I have done that more times than I care to admit, but I have learned over the years that we’re better together. Growing up, many times I’ve felt a certain way and kept it to myself because I didn’t want anyone to think I was weird or that no one would understand. The story I told myself was that I was the only one. The “I’m the only one” story, is one us women have to learn to silence. Of the many times that I’ve told myself that I was the only one, I almost always found out that I wasn’t the only one. There was someone somewhere who had experienced something similar. Not to say that I was happy that someone else went through certain thing, but let’s be honest it feels good when we find out that someone else knows what we’ve been through or is going through.
I believe that once we get past the “I’m the only one” story we tell ourselves, we can move to a place of healing and growth. This will also allow us to help others who experience similar situations that we’ve gone through, and maybe make it easier on them because there’s someone to assist them through the process. I know for me when I was going through what divorce God sent women who had already been there to help me, and it made all the difference.
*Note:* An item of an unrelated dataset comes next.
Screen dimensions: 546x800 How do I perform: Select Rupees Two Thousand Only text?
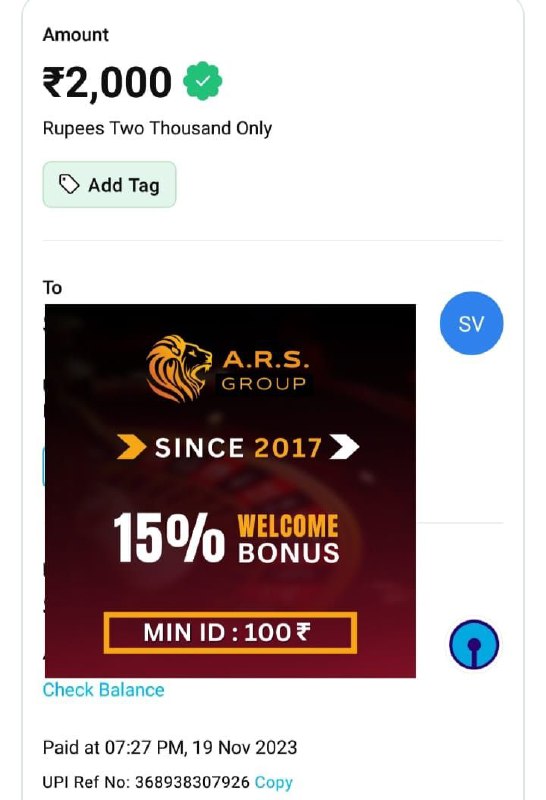(157, 128)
I will definitely say that you need to use wisdom when you are going through whatever the situation may be, when seeking help from someone. Don’t just tell any and everybody the details of the situation, but at the same time don’t overthink it and isolate yourself to go at it alone. Seek out a trusted person that may be able to assist you, and if you a person of prayer by all means pray and ask God to send you someone. For me sharing what I’m going through with a trusted friend or community has often times offered a sense of relief. I know sharing your situation doesn’t make it go away, but just getting it out and not carrying the weight of the situation on your shoulders are helpful.
Let’s get out of the mentality that we can handle everything on our own, and let’s begin to seek help in these areas. Make a conscious effort that you WILL NOT isolate yourself when going through because isolation keeps you in the I’m the only one mode or just keeps you in your head about the situation. As one of my favorite quotes go “You can do anything but you can’t do everything”. So let’s silence the story of “I’m the only one and realize that we aren’t and we’re better together.
As always remember you are a Worthy Woman!